The route can be driven in about a week, but it isn’t a race. The North Coast 500 is a journey that deserves to be taken slowly, with time to pause and drink in the incredible views, taste the mountain air and watch the sunsets over the Western Isles.
Colonies of Bottlenose dolphins live in the brisk and chilly waters of the Moray Firth off the coast of Eilean Dubh, the Black Isle, which isn’t actually an island but a peninsula on the east coast. Slightly off the North Coast route, it's worth taking a detour to this world famous dolphin spotting location. North Kessock and Chanonry Point are two prime places to get a look at these amazing creatures, especially during spring and summer. Chanonry Point is probably the most well known place on the Black Isle to see dolphins and has its own dedicated dolphin shuttle bus service running from Inverness. The best place to see them is from the strip of shingle beach beside the lighthouse and the best time is when the tide's coming in and they start surfing the incoming waves on the hunt for food. Less crowded than Chanonry Point is the village of North Kessock, where you can settle on one of the waterfront benches and spot dolphins and maybe other local wildlife like orca, pilots whales, otters and seals.
One of the largest sea caves in Europe, Smoo, near Durness, on the northern coast, is a huge 50ft high space carved out of the limestone rock by both the sea and freshwater. Inside you’ll find a magical waterfall, created when the Smoo burn overflows and pours from above down into the caves. The best time to see the waterfall is after periods of heavy rain when the burn above is in full spate.
Built in the 16th century, Old Keiss Castle has been a dramatic ruin since the 18th century, when the Earls of Caithness abandoned it for a newly built mansion house a safer distance from the clifftops. Perched on the very edge of a sheer cliff face, overlooking Sinclair’s Bay, Keiss looks permanently on the verge of slipping into the sea. Needless to say it's much too risky to go inside and is best enjoyed from a panoramic distance. Also keep a look out for seals bobbing in the waters below this beautiful site.
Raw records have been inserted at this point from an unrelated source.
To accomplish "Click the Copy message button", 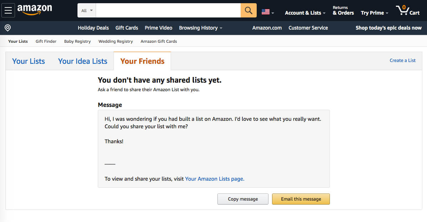I will pos(243,199).

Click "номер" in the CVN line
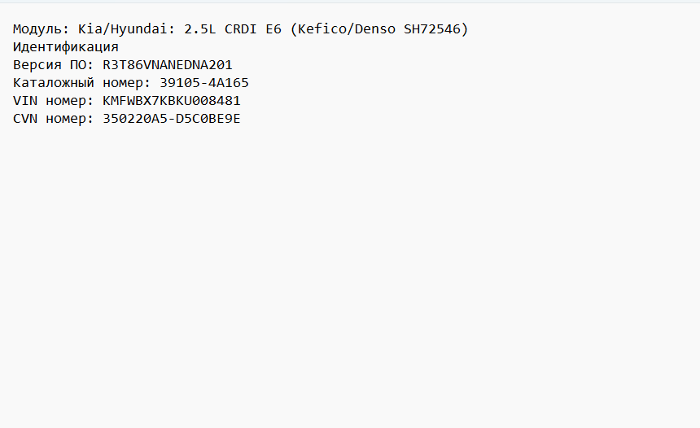pyautogui.click(x=66, y=119)
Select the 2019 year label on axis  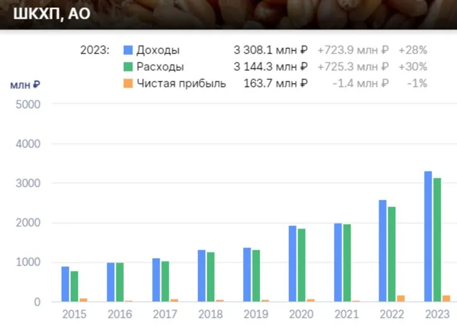256,314
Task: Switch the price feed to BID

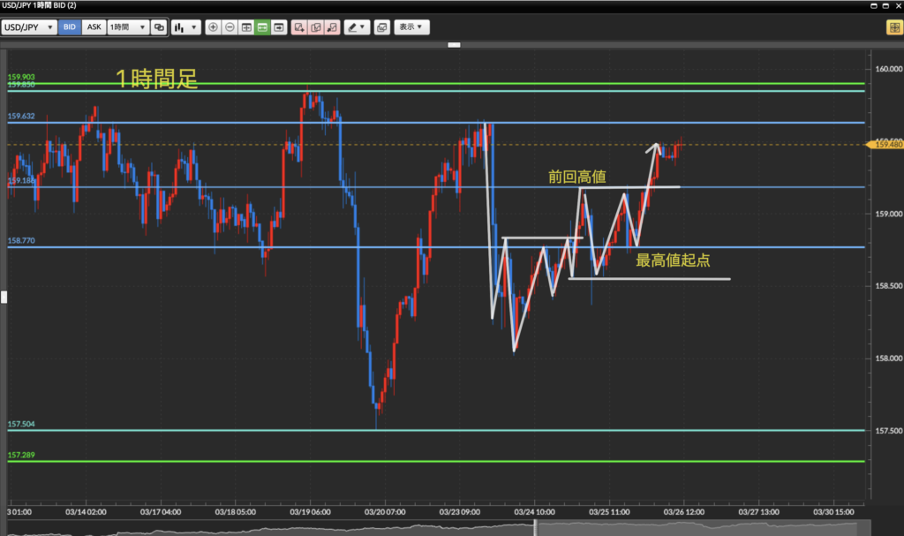Action: point(70,27)
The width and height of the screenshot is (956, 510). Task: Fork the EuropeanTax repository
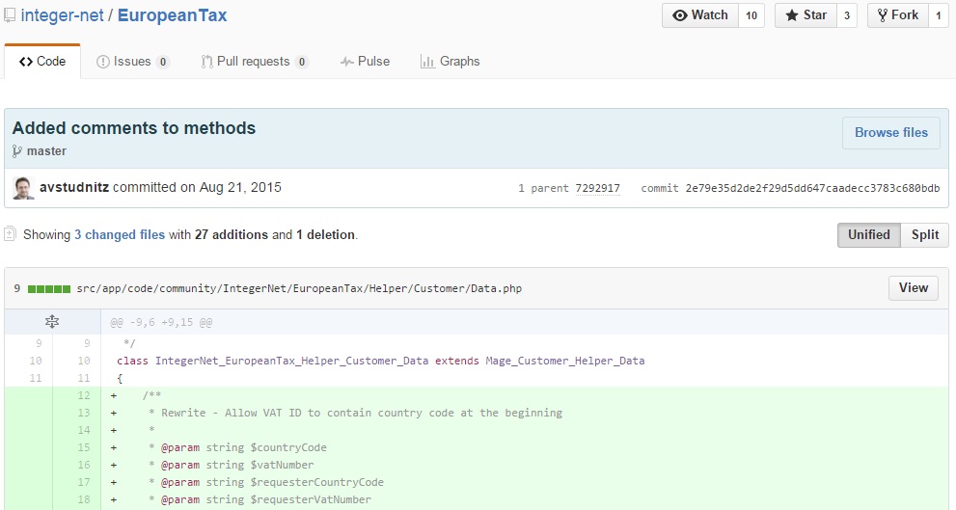click(897, 15)
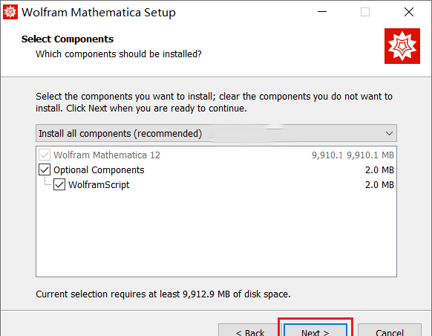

On the north western tip of Scotland, the remote Sandwood Bay beach bears the full brunt of the wild Atlantic. You'll be glad you made the four mile moorland hike from the car park to find it, because Sandwood is reputedly one of the most beautiful beaches in Britain. It has a mile and a half of almost pink sand, flanked by dunes and the spectacular Am Buachaille sea-stack rising out of the sparkling turquoise waters. Its hidden location and lack of road access means it's never crowded and sometimes if you're lucky you can have this stunning place all to yourself.